**Problem set**
[1] In the radioecology text, what serves as input data for radioecological calculations?
[2] Continue the text on radioecology from its final sentence.

== Source extract

Radioecology is a branch of radiation protection. Its object is the study of the behaviour of radionuclides in the environment. Their transfer from one compartment (water, soil, air) to the other is best modelled based on the results of measurements of radionuclide concentrations in the environment. For this purpose, computer models are developed that describe the path taken by the radionuclides. Input data for such radioecological calculations are concentrations of radionuclides in the air, in water, and sometimes in the soil.
If there is any actual contamination, there will be corresponding measured values. For the purpose of licensing procedures, the values will be determined theoretically with the help of dispersion calculations. At the end of the radioecological model there is usually an amount of radionuclides ingested (either inhaled or taken up with food) by a human being within a certain unit of time. This is then converted into a level of radiation exposure (dose). The radiation exposure of animals and plants can be determined in the same way.
Radioecologial models are used to check whether the set limits for radiation exposure are not exceeded, e.g. in connection with the controlled discharge from nuclear installations and operations or related to the legacies from past uranium ore mining. Taking part in international projects, GRS is involved in the development and validation of radioecological models. On behalf of the European Commission, GRS has checked with the help of radioecological models which potentially contaminated foodstuffs should continue to be subject to import control before entering the European Union. This was done against the background that after the accident at Chernobyl, the limits set for the concentration of the radionuclide caesium-137 in foodstuffs might be exceeded.

====
== Source material

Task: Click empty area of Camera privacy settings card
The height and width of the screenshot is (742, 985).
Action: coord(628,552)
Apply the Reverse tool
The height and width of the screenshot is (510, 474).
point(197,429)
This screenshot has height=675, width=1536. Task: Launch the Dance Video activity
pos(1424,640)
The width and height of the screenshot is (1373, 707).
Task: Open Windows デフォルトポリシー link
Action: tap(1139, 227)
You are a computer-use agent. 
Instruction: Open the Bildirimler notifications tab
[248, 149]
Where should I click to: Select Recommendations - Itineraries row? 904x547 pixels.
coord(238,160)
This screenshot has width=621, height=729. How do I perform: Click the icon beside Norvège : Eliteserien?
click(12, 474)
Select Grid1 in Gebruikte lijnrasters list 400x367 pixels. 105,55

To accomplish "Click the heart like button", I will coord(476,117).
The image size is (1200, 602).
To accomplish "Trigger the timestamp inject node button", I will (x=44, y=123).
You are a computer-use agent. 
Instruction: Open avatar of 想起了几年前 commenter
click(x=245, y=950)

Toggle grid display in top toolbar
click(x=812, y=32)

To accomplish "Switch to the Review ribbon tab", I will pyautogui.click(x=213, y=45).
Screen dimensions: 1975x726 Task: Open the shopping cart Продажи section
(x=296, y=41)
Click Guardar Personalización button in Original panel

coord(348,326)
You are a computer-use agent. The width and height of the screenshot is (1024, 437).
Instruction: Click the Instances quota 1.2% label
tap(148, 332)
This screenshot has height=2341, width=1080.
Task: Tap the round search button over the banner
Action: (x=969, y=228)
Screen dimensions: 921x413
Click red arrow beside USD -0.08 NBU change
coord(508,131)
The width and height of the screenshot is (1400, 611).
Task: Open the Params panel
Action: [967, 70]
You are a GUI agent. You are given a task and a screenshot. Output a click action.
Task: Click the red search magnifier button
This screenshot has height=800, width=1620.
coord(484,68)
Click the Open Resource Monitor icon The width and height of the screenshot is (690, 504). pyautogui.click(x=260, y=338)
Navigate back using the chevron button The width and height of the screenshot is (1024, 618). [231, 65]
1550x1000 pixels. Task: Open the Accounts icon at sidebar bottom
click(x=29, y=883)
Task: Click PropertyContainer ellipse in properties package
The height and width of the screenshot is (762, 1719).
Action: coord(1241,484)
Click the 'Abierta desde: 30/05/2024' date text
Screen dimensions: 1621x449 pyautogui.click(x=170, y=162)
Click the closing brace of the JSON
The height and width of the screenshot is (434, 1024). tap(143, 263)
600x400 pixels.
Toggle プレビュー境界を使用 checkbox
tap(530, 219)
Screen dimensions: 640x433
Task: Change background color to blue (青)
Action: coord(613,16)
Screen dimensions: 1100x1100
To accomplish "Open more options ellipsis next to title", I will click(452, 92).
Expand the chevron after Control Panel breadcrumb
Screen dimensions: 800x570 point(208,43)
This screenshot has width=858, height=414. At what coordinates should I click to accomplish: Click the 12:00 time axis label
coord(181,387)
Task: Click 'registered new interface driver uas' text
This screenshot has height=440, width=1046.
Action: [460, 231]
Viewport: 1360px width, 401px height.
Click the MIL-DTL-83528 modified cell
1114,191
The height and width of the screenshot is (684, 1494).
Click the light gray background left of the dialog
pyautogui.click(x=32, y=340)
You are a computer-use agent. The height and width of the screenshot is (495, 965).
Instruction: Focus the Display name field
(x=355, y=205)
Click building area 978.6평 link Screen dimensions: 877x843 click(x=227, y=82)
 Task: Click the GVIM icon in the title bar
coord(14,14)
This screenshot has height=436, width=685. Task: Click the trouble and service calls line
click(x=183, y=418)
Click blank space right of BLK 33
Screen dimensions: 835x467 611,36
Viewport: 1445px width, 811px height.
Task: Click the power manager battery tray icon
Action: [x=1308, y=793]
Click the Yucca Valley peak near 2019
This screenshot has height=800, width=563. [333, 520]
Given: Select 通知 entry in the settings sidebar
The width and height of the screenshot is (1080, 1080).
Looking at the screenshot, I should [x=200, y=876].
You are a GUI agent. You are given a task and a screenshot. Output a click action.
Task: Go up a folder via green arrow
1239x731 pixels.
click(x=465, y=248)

====

**Outputs in order**
[1] Concentrations of radionuclides in the air, in water, and sometimes in the soil.

[2]
A further focus is on the modelling of changing biospheres. Here, for example, the effects of climatic changes on possible radionuclide contamination in the distant future were evaluated, which is necessary for the assessment of the safety of repositories for radioactive materials. In this context, the BIOCLIM project deserves special mention. It is sponsored by the European Commission, with GRS taking an active part in it.
NORM and TENORM
One focus of radioecology is on the study of the physical, chemical or biological processes that will lead to the accumulation of natural radionuclides in interim and final products as well as to residues (naturally occurring radioactive material (NORM), technically enhanced NORM (TENORM)). Such residues may e.g. arise in connection with mining – like for example in the former uranium ore mining regions of the WISMUT SDAG in Saxony and Thuringia – or with oil or natural gas production. The accumulation of radionuclides on the filters of many water works is also an example of NORM or TENORM.
Beyond the study of the fundamental processes, GRS also deals with the development and validation of radioecological models describing the distribution of natural radionuclides in the environment. With the help of such methods, GRS i.a. assesses the dumping or recycling of NORM residues from a radiological point of view, clarifies issues relating to the transport of NORM and TENORM, and participates in the determination of exposure levels at specific workplaces with increased natural background radiation.